Checks Before Moving On

  • token_budget_present: every LLM-backed route has an input-token cap, an output-token cap, and a defined action when the cap is exceeded.
  • latency_budget_present: every LLM-backed route has p50/p95/p99 targets and, where streaming, a time-to-first-token target.
  • model_class_chosen: every route names a primary model, a fallback model or refusal contract, and any cascade conditions.
  • serving_capacity: every production route has quota, concurrency, input/output processing saturation, resource-exhaustion signals, and capacity-change owner.
  • cache_strategy_specified: cache layers in use have scope, TTL, invalidation rule, and a target or measured hit rate.
  • retry_bound: retry count, backoff, timeout, idempotency, and worst-case per-call token cost are computed.
  • degradation_path_specified: each failure mode (unavailable, rate-limited, over-budget, malformed) has a user-visible contract and is rehearsed.
  • cost_attribution: every call is tagged by route, feature, and tenant where applicable; spend can be sliced by tag.
  • tail_alerting: alerts cover token-budget breach, resource exhaustion, tail-latency regression, cache-hit regression, fallback rate, retry amplification, and per-tenant cost anomaly.

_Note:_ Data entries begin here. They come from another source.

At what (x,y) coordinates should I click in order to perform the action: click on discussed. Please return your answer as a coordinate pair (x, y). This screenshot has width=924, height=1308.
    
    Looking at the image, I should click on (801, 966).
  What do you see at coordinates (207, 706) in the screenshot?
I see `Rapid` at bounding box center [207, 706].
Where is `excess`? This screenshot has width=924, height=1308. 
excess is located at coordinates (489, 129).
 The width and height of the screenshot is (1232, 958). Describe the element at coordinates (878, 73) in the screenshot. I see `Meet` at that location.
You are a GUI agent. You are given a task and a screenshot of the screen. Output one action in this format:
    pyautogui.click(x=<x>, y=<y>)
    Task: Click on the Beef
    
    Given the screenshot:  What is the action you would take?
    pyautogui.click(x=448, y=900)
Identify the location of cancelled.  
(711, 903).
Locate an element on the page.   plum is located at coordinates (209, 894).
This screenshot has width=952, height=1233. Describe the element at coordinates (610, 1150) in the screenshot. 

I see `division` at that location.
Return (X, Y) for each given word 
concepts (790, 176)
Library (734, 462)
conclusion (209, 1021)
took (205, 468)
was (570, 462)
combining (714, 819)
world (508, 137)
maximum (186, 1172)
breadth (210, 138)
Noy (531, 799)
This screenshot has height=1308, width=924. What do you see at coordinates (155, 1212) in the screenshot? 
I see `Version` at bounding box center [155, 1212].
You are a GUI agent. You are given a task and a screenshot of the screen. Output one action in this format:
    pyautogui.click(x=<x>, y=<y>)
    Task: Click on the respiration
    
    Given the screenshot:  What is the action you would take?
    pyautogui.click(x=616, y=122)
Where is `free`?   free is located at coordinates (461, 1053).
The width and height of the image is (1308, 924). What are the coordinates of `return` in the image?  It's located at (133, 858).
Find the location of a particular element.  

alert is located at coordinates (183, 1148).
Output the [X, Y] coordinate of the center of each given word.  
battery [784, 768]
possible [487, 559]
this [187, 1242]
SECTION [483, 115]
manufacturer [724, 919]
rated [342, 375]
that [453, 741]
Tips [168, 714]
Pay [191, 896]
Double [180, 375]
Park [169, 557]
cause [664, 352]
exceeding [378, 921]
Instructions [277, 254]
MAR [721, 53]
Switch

Red Flags - Stop And Rework

  • The route has no input or output token cap and assembles its prompt by appending whatever the caller passes.
  • Latency is reported as average only and the tail is not measured.
  • A retry storm during a partial provider outage doubled or tripled spend and no retry cap or circuit broke the loop.
  • Schema-constrained or tool-call output retries silently until success, with no reattempt cap.
  • Cache "works" but hit rate is unmeasured; cost behavior changes when the prompt template is edited and no owner notices.
  • The fallback path is documented but has never been exercised; provider failure produces a real outage.
  • Spend is reported in aggregate only and per-tenant or per-feature cost cannot be sliced.
  • Streaming is used for latency optics but the caller still waits for the full response before rendering.

Common Mistakes

Mistake Correction
Picking the largest model by default Match the smallest acceptable model to the route's quality bar; name the fallback.
Treating the prompt as free-form Cap input tokens at the assembler and reject prompts that exceed the budget.
Caching without scope rules Scope cache by tenant where prompts contain tenant data; state TTL and invalidation.
Unbounded retries on schema failures Cap reattempts; treat schema failure as a counted failure mode.
Average-latency budgets Budget p95 and p99; for interactive paths, also budget time-to-first-token.
No degraded contract Define what the user sees when the primary model is unavailable; rehearse it.
Aggregate spend only Tag every call by route, feature, and tenant; alert on per-tag anomalies.
Confusing cache layers Distinguish prompt-prefix, embedding, full-response, and semantic caches; each has different determinism.